Porém, há uma conclusão rápida para quem compra este tipo de tecnologia. A chegada da Apple a este segmento valida o formato dobrável, mas não transforma automaticamente o iPhone Duo numa referência absoluta.
O iPhone Duo deve a sua fórmula ao Android
A Apple entrou no segmento com um dispositivo que abre como um livro. O equipamento quando fechado, oferece um ecrã exterior de 5,4 polegadas. Já aberto, o equipamento revela um painel de 7,6 polegadas para conteúdos e multitarefa. É uma arquitetura conhecida de equipamentos como os Galaxy Z Fold, Pixel Fold e OPPO Find N.
De facto, nem as duas aplicações lado a lado, nem a utilização do ecrã exterior como visor da câmara nasceram com o Duo. As marcas Android exploram estas possibilidades há várias gerações. A dobradiça, a continuidade entre ecrãs e a redução da marca da dobra também respondem a problemas já conhecidos pelo setor.
Além disso, o iPhone Duo não vence a concorrência em todas as medidas. De forma comparativa o iPhone Duo pesa 254 gramas e 11,3 mm de espessura quando fechado.
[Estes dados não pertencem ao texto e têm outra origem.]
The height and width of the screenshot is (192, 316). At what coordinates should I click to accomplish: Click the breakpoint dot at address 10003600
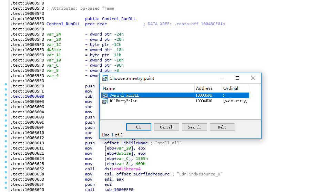point(6,95)
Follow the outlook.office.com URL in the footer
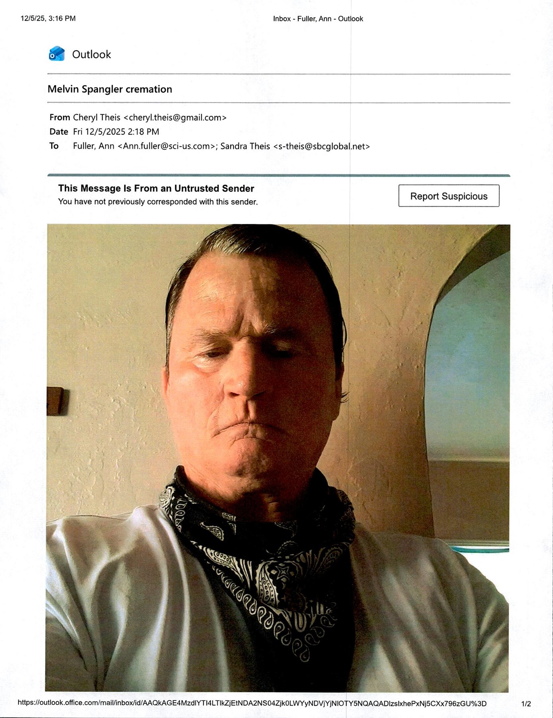This screenshot has width=553, height=718. 252,703
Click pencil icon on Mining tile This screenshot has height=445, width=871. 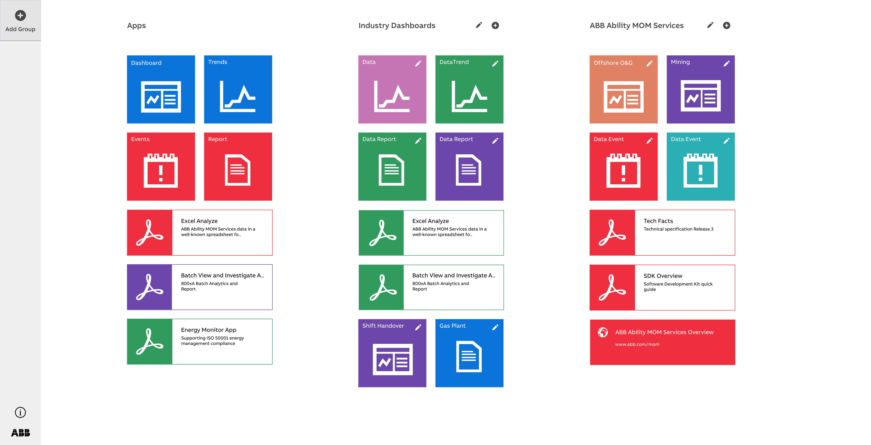726,64
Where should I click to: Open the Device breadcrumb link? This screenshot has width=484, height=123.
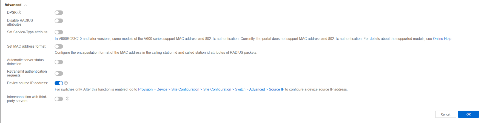[x=162, y=89]
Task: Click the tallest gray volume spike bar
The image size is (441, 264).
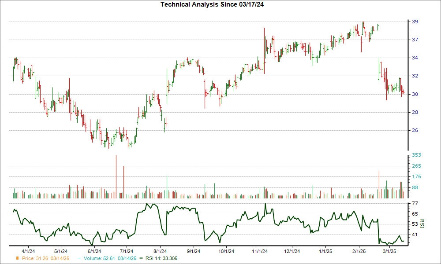Action: pos(116,176)
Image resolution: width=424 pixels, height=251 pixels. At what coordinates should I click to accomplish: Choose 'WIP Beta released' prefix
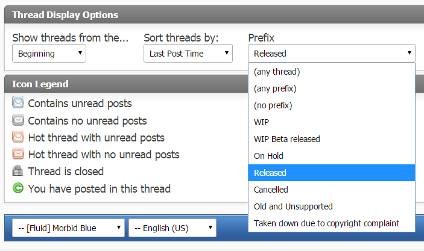[x=286, y=139]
Já o Pixel 11 Pro Fold fica nos 239 gramas e 10,1 mm, enquanto o Galaxy Z Fold 8 desce para 201 gramas e 9,7 mm.
A Apple acertou onde a experiência costuma falhar
Ainda assim, seria um erro reduzir o iPhone Duo a uma cópia tardia. Na apresentação oficial, a Apple destacou dois ecrãs com a mesma proporção, uma superfície interior mate e uma dobra pouco visível. Esta combinação promete transições mais coerentes entre o painel exterior e o interior.
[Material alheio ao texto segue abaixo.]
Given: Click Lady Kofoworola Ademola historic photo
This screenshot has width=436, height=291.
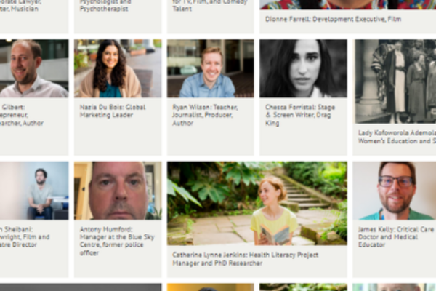Looking at the screenshot, I should coord(395,81).
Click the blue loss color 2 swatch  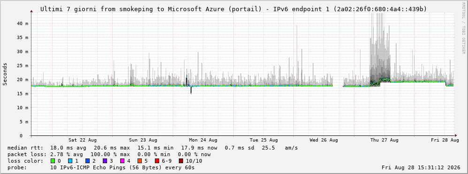87,161
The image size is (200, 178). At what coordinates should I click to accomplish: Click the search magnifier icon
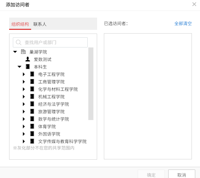point(19,42)
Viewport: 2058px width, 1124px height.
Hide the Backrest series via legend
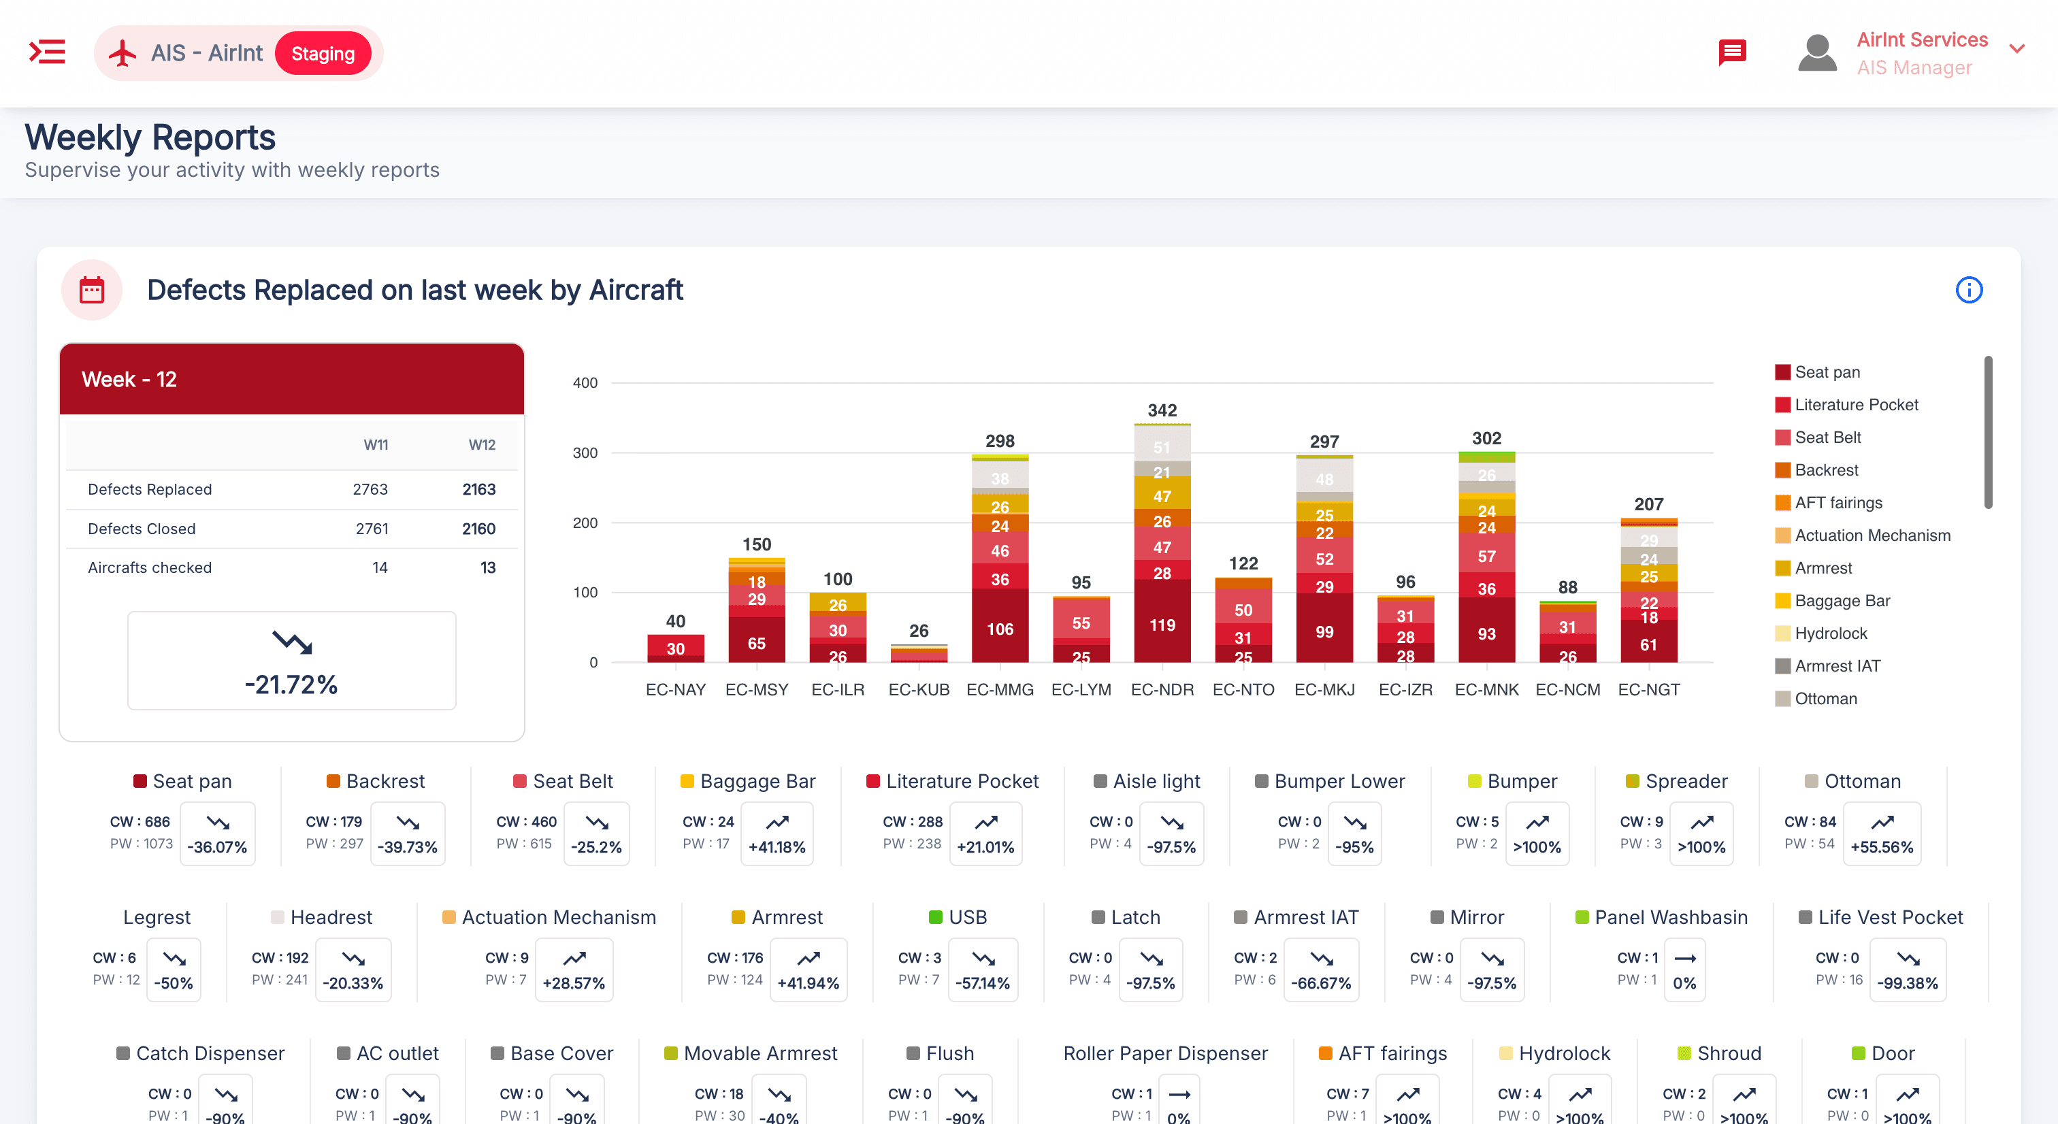pos(1826,471)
As melhorias também se sentem a nível da integração com o sistema operativo. O iOS 27 trata cada metade do ecrã como um espaço previsível para aplicações. Na prática, é possível abrir duas apps, lançar duas janelas da mesma aplicação e guardar pares para recuperar mais tarde.
Os controlos deslocados para a lateral também poderão exigir adaptação, sobretudo para quem utiliza o telemóvel com a mão esquerda. A Apple resolveu o problema do espaço vertical, mas a solução está longe de ser consensual.
O Android deve aprender com o iPhone Duo, não imitá-lo
Neste ponto, o maior risco não está no equipamento da Apple. Acima de tudo, as marcas Android têm prioridades mais importantes. Precisam de garantir aplicações bem adaptadas, continuidade sem falhas entre ecrãs, acessórios fáceis de encontrar e políticas de reparação claras.
Também devem reforçar a confiança na dobradiça e no painel interior. O desgaste destes componentes só se percebe com utilização prolongada.
Aqui, a Apple pode exercer uma influência positiva. A escala do iPhone deverá levar mais programadores a pensar em ecrãs flexíveis e mais fabricantes de acessórios a investir neste formato. Em contrapartida, o Android poderá beneficiar desse impulso sem abandonar vantagens que já possui, como uma multitarefa mais flexível em vários modelos.
Em Portugal, o preço impede decisões por impulso
O iPhone Duo começa nos 2.399 € em Portugal, na versão de 256 GB. É um valor que obriga a parar para pensar. Em vez de escolher o produto apenas pela novidade.
O iPhone Duo traz o processador A20 Pro, certificação IP68, suporte futuro para Apple Pencil USB-C e uma integração profunda com o iOS. Contudo, é mais pesado do que os principais rivais analisados e não inclui uma câmara teleobjetiva dedicada. A bateria, a resistência da dobra e a ergonomia também precisam de validação em testes independentes.
Por isso, o primeiro dobrável da Apple não enterra de imediato a concorrência Android. Confirma, isso sim, que estes acertaram na base do conceito. Agora cabe-lhes resistir e aproveitar a pressão da Apple para tornar a categoria mais madura, útil e acessível.